Öyle dedi bakan… Şarbon öldürmezmiş… Bunu söyleyen Sağlık Bakanı… “Tedavi edilir, merak etmeyin, ölmezsiniz” diyor.
Kime biliyor musunuz? Başkent Ankara’dan, Sivas’tan sonra İstanbul’un göbeğinde şarbon hastalığına yakalanan, bedenlerinin çeşitli yerlerinde kocaman irinli çıbanlar çıkan ve karantina altına alınan insanlara…
“Öldürmez” diyor bakan, ancak bilim öyle söylemiyor.
* * * * *
Şarbon hastalığını yapan, ‘bacillus antracis’ denilen bir bakteri… Ot yiyen hayvanlarda görülüyor ve insanlara bulaşıyor. Hayvanın etini yemeniz şart değil; dokunsanız ya da hayvanın bulunduğu ortamı solusanız bulaşıyor.
Üç türü var şarbonun…
Akciğer şarbonunda; bu bakteri akciğerlere yerleşiyor. Akciğerde yara oluşturuyor, nefes almak zorlaşıyor, bedenin ateşi yükseliyor, lenf bezleri şişiyor. Griple karıştırılabildiği için tedavide geç kalınabiliyor ve sonuçta şok, koma ve ölüm ortaya çıkabiliyor.
Deri şarbonunda; deride, halk dilinde ‘kara çıban’ denilen kocaman yaralar ortaya çıkıyor. Ateş yükseliyor, bulantı ve kusma oluyor. Tedavisi düzgün yapılmazsa, ölüm kaçınılmaz oluyor.

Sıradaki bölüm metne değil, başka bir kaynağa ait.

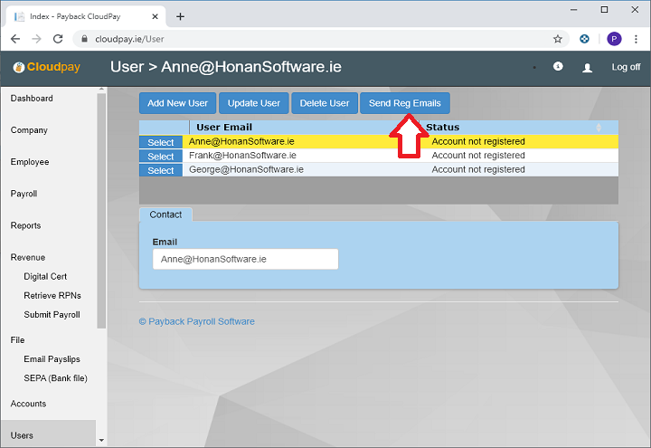The width and height of the screenshot is (651, 448).
Task: Select the Frank@HonanSoftware.ie row
Action: click(161, 156)
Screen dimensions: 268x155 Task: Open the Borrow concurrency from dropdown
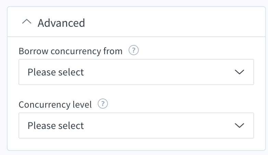pos(136,72)
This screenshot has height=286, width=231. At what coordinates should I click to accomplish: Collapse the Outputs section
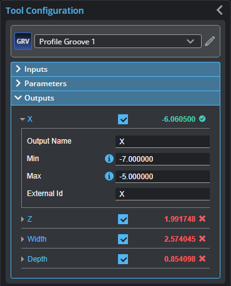click(x=116, y=98)
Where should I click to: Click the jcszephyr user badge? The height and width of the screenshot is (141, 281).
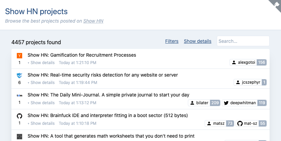[x=250, y=82]
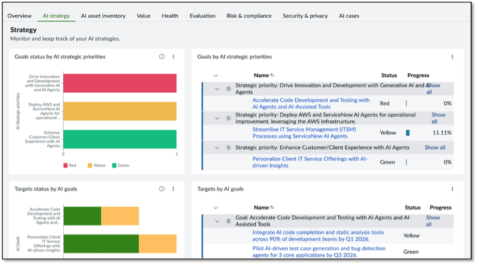Open info icon on Goals status widget
The height and width of the screenshot is (266, 479).
coord(161,57)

Bir de sindirim sistemi şarbonu var. Şarbonlu hayvanın etini yiyince bakteri bedene yerleşiyor. En çok öldüren şarbon tipi bu. Sindirim sisteminde kanamalara yol açıyor, kan kusma ve kanlı dışkı görülüyor. Hastalık çok hızlı ve çok ağır seyrediyor. Erken tedavi edilse dahi, hastaların çoğunu kurtarmak mümkün olmuyor.
Görüldüğü gibi, hastalığın tüm tipleri öldürücü ama; sağlıktan sorumlu bakan, “ölmezsiniz merak etmeyin” diyor.
* * * * *
Şarbon hastalığına yakalanan hayvanlar, Brezilya’dan ithal edildi. Bu durumda, hükümetin, her zaman yaptığı gibi, “bizi kıskandıkları için şarbonlu hayvanlar gönderdiler” diyerek sorumluluktan kurtulması bekleniyordu. Ancak, şarbon mikrobu alan hayvanın en geç 7 gün içerisinde ölmüş olacağı, Brezilya’dan gelen hayvanların ise 30 gün yolculuk yaptığı gerçeğini görmezden gelemediler. Ayrıca, dünyanın en büyük ekonomilerinden olan Brezilya’nın bizi kıskanması için, çok arayıp tarasalar da neden bulamadılar. Hayvanların şarbon mikrobunu Türkiye’de aldıklarını kabul etmek zorunda kaldılar.
Bu durumda, Tarım Bakanı’na sormak gerekiyor: Türkiye’de şarbon mikrobuyla nasıl mücadele ediliyor? Devletin kontrolüne güvenip et yiyen vatandaş, ne kadar risk altında?
Bakanın yanıtı; “gönül rahatlığıyla et yiyebilirsiniz!” O zaman bir soru daha: İnsanlar hastanelerde karantina altında öldürücü bir mikropla acılı bir mücadele verirken, vatandaş bakanın sözüne ne kadar güvenebilir?